Voyager eventually arrives at a planet designated to be the Klingons’ new home. T’Greth, pretending to cooperate with Kohlar, asks to beam down as part of the survey mission, rather than die onboard. Kohlar agrees, but T’Greth is then able to take the opportunity to take over the Transporter Room, beaming many Voyager crewmembers to the surface. Unable to beam out the bridge crew, the Klingons beam to the bridge themselves to do battle, but they are eventually overcome.

T’Greth wakes up in sickbay and is told that the illness has been cured. The Doctor was able to create an antivirus using hybrid stem cells from the unborn mixed-breed baby. T’Greth realises that the baby cured him, and Kohlar declares that she really is their saviour. The Klingons settle on their new Homeworld and Torres accepts an ancestral bat’leth from Kohlar as a gift for the baby. Later, Paris wonders if the baby really is the saviour, what with the total coincidence of the two ships happening to meet each other. Torres brushes it aside, though she does agree to consider Kuvah’Magh as the baby’s name.

Review
Klingons? In the Delta Quadrant? Again?

When B’Elanna started having visions about her mother in ‘Barge of the Dead’ in the sixth season, I was fine. The episode was very good, and it’s not like Voyager had managed to bump into one of the most overused species in the Trek universe, despite them being thousands of light years away from their home. Of course though, a Klingon episode managed to happen.
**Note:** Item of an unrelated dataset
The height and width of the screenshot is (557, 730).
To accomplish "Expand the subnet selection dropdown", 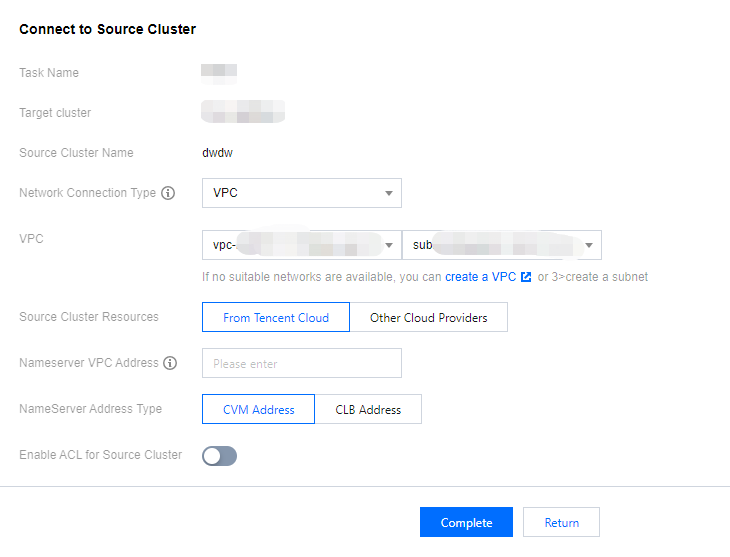I will [500, 245].
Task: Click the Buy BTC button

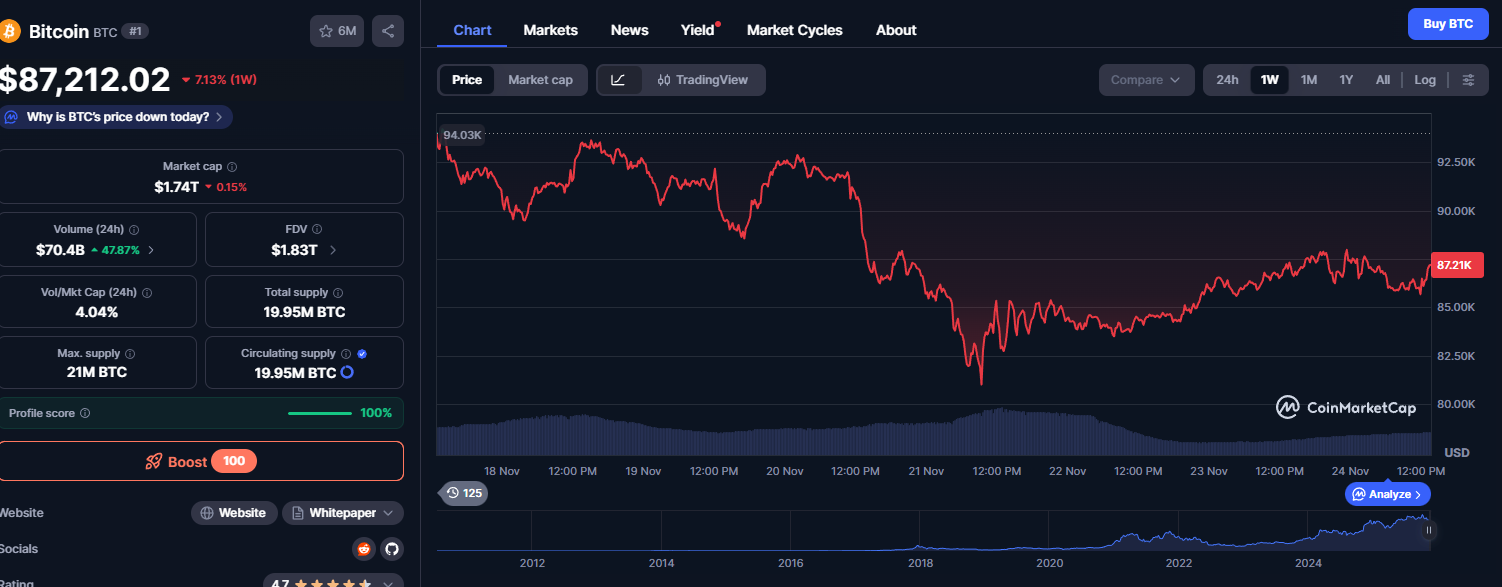Action: coord(1448,23)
Was this gimmick good enough to justify itself though? Kind of.

I can’t go too far into the review without mentioning the B-plot of this episode – Harry/Neelix and Ch’Rega, which was hilarious. Neelix coming out of her quarters the morning after, all ruffled up, after mentioning to Harry that he’d take care of his problem was brilliant. Easily the best part of the episode.

However, there was also the other 70% of the episode that I watched, and I couldn’t help feeling bored throughout it. The reason the Klingons were in the Delta Quadrant in the first place was simple enough to buy, and when it was mentioned that the Klingons started their mission hundreds of years ago, I couldn’t help but feel that this was a bit of a prelude to Enterprise (an easy opinion to have in retrospect, considering that I had started watching Enterprise before season 7 of Voyager!) With that opinion onboard though, it made me feel as if the episode was nothing but a way of looking forward to the future, before Voyager itself has even finished – a view that isn’t really positive enough to generate a high quality of work.

I was shocked to see yet another Tom/B’Elanna story this year (have they become the same character or something?) especially since they had one (a very good one) only on a few weeks before. It wasn’t a bad surprise – their storylines this year have been great. However, once I was into the episode, it seemed that they’d had too many storylines this year, and that now we were just into filler-episode territory. The other Klingons on this show were nothing really special (just your generic, ‘honour this, P'TaQ that,’) which didn’t help to combat the ‘been there, done that’ feel.

It’s hard to comment on anything else really. The episode wasn’t anything special, so it was hard to feel anything about anything that happened. The fact that the two ships could just happen to bump in to each other was highly coincidental (although I liked how it was commented upon at the end). I just hope that what comes after this episode is better.

Final Opinion
Klingons, like the Borg, don’t fix everything.